ユスティニアヌス1世 · 学説彙纂 §23.2.42.pr-23.2.42.1

婚姻の品位と元老院議員の卑属の婚姻無効

3348 / 9271 箇所 · ラテン語

要旨

モデスティヌスは、婚姻においては合法性だけでなく品位も考慮されるべきであるという原則を示し、元老院議員の女性直系卑属と解放自由人や演劇関係者との婚姻は無効であることを述べる。

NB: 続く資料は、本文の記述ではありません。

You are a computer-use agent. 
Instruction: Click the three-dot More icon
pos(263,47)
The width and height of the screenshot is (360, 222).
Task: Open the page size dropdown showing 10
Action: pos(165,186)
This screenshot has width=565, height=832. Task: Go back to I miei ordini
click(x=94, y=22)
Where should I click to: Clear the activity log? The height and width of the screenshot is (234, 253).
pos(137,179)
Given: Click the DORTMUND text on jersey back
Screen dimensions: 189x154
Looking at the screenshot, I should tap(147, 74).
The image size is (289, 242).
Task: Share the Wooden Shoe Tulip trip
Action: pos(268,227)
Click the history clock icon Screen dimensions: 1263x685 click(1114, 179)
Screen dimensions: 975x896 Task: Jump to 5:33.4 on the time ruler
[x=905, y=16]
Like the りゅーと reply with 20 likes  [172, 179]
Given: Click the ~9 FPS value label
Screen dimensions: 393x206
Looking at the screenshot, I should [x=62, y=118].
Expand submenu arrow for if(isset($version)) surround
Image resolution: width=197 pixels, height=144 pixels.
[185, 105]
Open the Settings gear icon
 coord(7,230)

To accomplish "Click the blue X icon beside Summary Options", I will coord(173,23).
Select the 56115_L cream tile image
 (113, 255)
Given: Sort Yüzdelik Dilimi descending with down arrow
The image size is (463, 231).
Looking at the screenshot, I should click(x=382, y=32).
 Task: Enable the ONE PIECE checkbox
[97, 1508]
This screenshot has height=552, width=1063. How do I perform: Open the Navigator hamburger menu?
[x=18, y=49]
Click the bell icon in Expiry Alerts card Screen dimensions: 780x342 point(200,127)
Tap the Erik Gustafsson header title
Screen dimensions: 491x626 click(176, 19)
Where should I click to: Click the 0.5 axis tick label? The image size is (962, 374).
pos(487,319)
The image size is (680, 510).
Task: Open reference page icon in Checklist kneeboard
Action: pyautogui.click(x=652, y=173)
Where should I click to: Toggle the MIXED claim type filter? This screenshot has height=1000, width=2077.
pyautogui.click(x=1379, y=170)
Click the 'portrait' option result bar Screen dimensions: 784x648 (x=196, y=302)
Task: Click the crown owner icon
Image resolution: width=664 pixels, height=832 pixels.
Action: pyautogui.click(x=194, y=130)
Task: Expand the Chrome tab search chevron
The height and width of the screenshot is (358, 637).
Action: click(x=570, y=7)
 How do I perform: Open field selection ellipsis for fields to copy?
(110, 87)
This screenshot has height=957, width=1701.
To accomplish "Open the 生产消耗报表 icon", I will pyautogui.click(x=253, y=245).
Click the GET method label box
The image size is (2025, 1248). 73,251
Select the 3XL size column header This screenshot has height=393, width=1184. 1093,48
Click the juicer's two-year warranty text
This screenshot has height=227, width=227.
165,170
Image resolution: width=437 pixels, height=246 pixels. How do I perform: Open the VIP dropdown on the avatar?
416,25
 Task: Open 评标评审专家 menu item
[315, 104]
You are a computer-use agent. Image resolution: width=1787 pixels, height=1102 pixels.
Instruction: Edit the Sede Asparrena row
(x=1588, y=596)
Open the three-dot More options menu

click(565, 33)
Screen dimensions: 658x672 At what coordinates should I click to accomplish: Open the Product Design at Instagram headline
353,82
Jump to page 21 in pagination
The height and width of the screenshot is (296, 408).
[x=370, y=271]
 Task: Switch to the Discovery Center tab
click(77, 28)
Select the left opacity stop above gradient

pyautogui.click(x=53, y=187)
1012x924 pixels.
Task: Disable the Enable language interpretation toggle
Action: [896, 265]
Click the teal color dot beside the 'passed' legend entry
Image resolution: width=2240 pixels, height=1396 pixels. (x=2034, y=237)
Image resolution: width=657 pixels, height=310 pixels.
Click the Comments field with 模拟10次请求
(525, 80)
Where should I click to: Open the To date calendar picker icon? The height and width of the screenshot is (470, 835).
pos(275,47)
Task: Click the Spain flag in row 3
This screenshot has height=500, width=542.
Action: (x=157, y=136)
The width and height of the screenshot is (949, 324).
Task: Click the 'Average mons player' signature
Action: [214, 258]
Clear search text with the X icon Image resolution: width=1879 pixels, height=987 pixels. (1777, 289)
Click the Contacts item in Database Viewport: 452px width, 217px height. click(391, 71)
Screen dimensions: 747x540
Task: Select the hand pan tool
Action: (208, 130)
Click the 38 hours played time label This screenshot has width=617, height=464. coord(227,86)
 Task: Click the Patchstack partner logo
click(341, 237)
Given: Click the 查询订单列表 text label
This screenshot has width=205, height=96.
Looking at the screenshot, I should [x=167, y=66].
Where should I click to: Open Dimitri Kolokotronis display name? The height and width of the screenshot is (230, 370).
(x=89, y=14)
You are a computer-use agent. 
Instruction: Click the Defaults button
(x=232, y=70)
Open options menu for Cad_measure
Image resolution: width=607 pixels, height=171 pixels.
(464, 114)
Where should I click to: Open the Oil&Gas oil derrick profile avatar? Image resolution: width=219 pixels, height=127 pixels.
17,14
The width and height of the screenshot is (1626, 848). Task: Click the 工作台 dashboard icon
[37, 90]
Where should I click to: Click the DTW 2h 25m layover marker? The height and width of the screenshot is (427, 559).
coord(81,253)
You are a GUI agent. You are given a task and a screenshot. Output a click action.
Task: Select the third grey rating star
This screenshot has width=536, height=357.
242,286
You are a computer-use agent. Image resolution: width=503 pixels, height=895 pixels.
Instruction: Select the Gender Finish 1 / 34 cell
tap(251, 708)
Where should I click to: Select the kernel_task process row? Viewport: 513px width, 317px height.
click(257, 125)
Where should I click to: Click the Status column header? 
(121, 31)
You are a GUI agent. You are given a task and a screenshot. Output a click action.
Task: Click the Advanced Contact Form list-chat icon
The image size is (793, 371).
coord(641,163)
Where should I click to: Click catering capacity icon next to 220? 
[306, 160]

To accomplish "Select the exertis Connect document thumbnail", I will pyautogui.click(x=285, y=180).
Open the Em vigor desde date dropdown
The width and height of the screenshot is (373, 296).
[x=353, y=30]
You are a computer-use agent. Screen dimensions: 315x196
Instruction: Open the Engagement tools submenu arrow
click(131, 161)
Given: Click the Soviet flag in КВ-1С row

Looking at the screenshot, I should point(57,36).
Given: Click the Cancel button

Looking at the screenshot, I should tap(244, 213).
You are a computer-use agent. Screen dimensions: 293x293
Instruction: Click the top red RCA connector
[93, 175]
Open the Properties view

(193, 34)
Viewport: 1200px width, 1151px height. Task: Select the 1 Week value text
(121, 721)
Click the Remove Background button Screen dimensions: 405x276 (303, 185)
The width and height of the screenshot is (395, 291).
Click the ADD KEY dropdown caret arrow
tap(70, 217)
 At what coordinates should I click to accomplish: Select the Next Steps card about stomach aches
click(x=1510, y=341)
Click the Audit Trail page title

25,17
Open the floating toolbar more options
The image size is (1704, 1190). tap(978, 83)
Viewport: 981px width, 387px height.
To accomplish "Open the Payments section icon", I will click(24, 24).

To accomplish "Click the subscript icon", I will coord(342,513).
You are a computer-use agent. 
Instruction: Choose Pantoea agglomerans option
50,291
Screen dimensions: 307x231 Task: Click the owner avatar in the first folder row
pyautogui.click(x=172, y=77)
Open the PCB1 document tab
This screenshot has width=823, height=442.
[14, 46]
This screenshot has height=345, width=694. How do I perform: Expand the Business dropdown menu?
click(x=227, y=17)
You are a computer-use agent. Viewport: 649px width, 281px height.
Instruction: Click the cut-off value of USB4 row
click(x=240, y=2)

[MODESTINUS libro singulari de ritu nuptiarum. ] §23.2.42.prSemper in coniunctionibus non solum quid liceat considerandum est, sed et quid honestum sit.
[モデスティヌス、婚姻の儀礼に関する一冊本] 婚姻関係においては、何が許されているかだけでなく、何が道徳的かも常に考慮されなければならない。
§23.2.42.1Si senatoris filia neptis proneptis libertino uel qui artem ludicram exercuit cuiusue pater materue id fecerit, nupserit, nuptiae non erunt.
もし元老院議員の娘、孫娘、あるいは曾孫娘が、解放自由人、もしくは、演劇を業とした者、あるいはその父若しくは母がそれをした者と結婚したならば、婚姻は存在しない。

語釈・文法注

  1. 23.2.42.prnon solum quid liceat ... sed et quid honestum sit — quid liceat(何が法的に許容されるか)と quid honestum sit(何が道徳的・社会的品位にかなうか)の対比。法的に禁じられていなくとも、社会的地位や道徳的観点(honestum)から控えるべき事柄があるという、ローマ法における道徳的・倫理的基準の重要性を示す有名な法格言である。
  2. 23.2.42.1libertino uel qui artem ludicram exercuit cuiusue pater materue id fecerit, nupserit — 女性が結婚することを表す自動詞 nupserit(nubere の未来完了・接続法完了)は与格を支配するため、名詞 libertino(解放自由人に)は与格である。続く uel 以下の qui(...する者)および cuiusue(あるいはその者の...)で始まる関係節は、先行詞 ei(その者に)が省略された形になっており、いずれも nupserit の与格目的語として並列されている。代名詞 id は artem ludicram exercere(演劇を業とすること)を指す。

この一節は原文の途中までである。